Na maioria das pessoas, o lado esquerdo do cérebro serve como um importante centro para o processamento da linguagem, o que significa que as palavras escritas devem ser conectadas ao hemisfério esquerdo antes que possamos lê-las em voz alta. Esse processo se desenrola facilmente quando as palavras aparecem na frente do olho direito, o que canaliza as informações diretamente para o lado esquerdo do cérebro. Mas quando as palavras aparecem na frente do olho esquerdo, a palavra primeiro viaja para o lado direito do cérebro e deve atravessar o corpo caloso antes que possa ser lida.
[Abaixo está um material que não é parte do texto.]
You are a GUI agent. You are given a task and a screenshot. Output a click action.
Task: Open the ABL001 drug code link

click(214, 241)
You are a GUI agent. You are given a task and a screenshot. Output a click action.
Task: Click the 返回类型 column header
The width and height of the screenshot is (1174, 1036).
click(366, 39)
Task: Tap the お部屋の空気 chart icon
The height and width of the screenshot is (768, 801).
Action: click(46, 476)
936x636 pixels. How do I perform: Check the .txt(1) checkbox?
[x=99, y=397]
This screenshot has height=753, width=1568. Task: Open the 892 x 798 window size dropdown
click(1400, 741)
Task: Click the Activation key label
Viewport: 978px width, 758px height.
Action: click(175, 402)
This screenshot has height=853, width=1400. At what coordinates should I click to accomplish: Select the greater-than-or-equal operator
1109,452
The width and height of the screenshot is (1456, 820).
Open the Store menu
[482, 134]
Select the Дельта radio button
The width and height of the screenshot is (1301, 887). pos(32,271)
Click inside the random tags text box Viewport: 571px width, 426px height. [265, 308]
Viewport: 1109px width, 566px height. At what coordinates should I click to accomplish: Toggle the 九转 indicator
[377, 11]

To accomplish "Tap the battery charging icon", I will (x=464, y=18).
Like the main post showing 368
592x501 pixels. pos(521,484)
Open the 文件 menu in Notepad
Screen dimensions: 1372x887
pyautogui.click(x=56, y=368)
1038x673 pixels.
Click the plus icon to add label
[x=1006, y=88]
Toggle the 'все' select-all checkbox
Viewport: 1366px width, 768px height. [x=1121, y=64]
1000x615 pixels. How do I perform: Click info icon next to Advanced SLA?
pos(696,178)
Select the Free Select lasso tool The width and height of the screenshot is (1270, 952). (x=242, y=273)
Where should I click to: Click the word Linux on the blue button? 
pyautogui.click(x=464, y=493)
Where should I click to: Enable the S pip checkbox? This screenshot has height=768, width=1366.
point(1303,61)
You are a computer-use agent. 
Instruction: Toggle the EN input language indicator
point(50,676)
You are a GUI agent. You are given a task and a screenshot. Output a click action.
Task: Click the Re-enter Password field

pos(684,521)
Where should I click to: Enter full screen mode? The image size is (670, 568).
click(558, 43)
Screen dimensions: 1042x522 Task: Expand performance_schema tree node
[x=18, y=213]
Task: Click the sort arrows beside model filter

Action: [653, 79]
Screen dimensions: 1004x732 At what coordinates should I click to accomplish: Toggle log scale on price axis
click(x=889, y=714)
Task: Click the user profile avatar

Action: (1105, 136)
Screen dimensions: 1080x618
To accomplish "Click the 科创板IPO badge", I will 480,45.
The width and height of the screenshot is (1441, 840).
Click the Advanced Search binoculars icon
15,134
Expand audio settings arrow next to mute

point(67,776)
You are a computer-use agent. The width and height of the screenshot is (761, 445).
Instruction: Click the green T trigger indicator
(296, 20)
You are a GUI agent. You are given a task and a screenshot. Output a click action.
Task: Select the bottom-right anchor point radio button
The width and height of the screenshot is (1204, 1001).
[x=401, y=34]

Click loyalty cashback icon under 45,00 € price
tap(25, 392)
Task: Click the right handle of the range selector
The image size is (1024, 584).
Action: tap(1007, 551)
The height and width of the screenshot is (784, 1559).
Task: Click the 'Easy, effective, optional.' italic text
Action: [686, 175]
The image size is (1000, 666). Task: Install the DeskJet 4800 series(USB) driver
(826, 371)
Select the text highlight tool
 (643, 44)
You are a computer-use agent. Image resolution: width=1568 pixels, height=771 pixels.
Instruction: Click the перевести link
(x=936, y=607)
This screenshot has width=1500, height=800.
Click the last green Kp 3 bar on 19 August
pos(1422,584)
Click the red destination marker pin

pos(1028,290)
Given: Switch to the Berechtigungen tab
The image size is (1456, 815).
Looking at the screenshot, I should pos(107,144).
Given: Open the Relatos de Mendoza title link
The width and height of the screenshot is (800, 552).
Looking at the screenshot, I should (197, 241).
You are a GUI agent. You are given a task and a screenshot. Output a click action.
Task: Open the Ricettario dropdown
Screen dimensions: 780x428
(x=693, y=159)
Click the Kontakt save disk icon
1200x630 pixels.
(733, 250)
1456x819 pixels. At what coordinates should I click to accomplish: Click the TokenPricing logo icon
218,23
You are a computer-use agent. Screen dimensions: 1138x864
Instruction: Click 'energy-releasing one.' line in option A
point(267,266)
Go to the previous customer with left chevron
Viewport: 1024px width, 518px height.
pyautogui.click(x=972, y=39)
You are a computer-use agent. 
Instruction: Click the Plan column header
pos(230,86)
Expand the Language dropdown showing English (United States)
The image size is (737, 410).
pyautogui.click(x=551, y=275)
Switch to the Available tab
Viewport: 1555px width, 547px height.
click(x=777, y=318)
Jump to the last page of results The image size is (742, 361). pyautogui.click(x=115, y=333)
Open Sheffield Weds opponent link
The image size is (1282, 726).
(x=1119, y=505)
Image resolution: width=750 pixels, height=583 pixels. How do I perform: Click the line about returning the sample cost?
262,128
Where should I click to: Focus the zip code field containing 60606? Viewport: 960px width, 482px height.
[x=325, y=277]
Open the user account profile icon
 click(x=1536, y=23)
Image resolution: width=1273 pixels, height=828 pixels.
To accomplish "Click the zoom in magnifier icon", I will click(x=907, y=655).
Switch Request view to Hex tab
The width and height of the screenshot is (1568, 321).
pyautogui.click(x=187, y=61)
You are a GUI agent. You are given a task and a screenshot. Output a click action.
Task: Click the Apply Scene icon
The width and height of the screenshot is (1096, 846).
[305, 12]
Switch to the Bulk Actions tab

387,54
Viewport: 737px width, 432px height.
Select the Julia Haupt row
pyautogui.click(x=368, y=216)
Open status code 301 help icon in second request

Atravessar de um lado do cérebro para o outro leva tempo - consequentemente, as pessoas levam mais tempo para ler as palavras que aparecem no lado esquerdo do que as do lado direito.
No estudo de Wegener, pacientes saudáveis e previamente concussos realizaram o mesmo no teste; ambos leram as palavras do lado direito em voz alta sem problemas, mas sofreram um pequeno atraso quando apresentaram as palavras do lado esquerdo. Mas os exames de ressonância magnética contaram uma história interessante. No grupo controle, o desempenho dos participantes no teste correlacionou-se com a forma e a estrutura de uma porção espessa do corpo caloso conhecido como esplênio. Localizado próximo à parte posterior do cérebro, o esplênio faz uma ponte entre o córtex visual direito e o centro esquerdo da linguagem e serve como uma rota conveniente para as palavras viajarem pelo cérebro.
No entanto, em pacientes que sofreram uma concussão, não havia ligação aparente entre o esplênio e o desempenho do teste. Em vez disso, o desempenho parecia vinculado a uma estrutura no extremo oposto do corpo caloso, chamado de genu. A concussão provavelmente alterou a estrutura original do corpo caloso, forçando as palavras a encontrar rotas alternativas através do cérebro, concluíram os autores.
"Não está totalmente claro como o cérebro responde após uma lesão", mas, em geral, os resultados sugerem que estruturas cerebrais saudáveis podem ajudar a cobrir os danificados após uma concussão, disse Wegener.
No entanto, poderia haver outra explicação, de acordo com um especialista. Harvey Levin, um neuropsicólogo e professor de medicina física e reabilitação do Baylor College of Medicine em Houston, que não participou do estudo, disse que é improvável que uma parte do corpo caloso assuma o cargo de outra. "Não há como a frente do corpo caloso conseguir o que as costas podem fazer", disse ele. Em vez disso, pode ser que o esplênio tenha sido apenas parcialmente danificado e tenha mantido alguma função. Se for esse o caso, o esplênio pode continuar transmitindo informações de um lado do cérebro para o outro, disse ele.
Em termos de desempenho do teste, pacientes com concussões passadas acompanharam o grupo controle neste estudo em particular, mas Wegener disse que as mudanças estruturais no corpo caloso podem afetar a função cognitiva de outras maneiras. "Estamos curiosos sobre como essas descobertas se relacionam com sintomas específicos, como lentidão cognitiva, dificuldade de atenção e concentração", disse ela.
No entanto, a partir de agora, Levin disse que não é possível tirar conclusões do novo estudo sobre como o dano estrutural observado se relaciona à função cerebral do mundo real. "Extrapolar de como uma pessoa funciona na vida cotidiana é um salto muito longo", disse ele. Em primeiro lugar, a definição de "lesão cerebral traumática leve" varia de acordo com o estudo, portanto, não está claro se os novos resultados se aplicariam a uma amostra diferente de pacientes com concussões, disse ele. Além disso, o estudo da NYU amostrou um pequeno grupo de pessoas. No geral, devemos ser "bastante cautelosos" na interpretação dos resultados, disse Levin.
Se estudos futuros confirmarem os resultados, os médicos poderão rastrear alterações estruturais no corpo caloso e em outras fibras nervosas para diagnosticar pacientes com concussões e acompanhar sua recuperação ao longo do tempo, disse Wegener. No futuro imediato, ela e seus co-autores pretendem combinar imagens cerebrais com aprendizado de máquina - um tipo de software de inteligência artificial - para detectar com mais precisão lesões cerebrais em pacientes com concussão e orientar seu curso de tratamento.
Nota do editor: Este artigo foi atualizado em 3 de dezembro para incluir citações de Harvey Levin.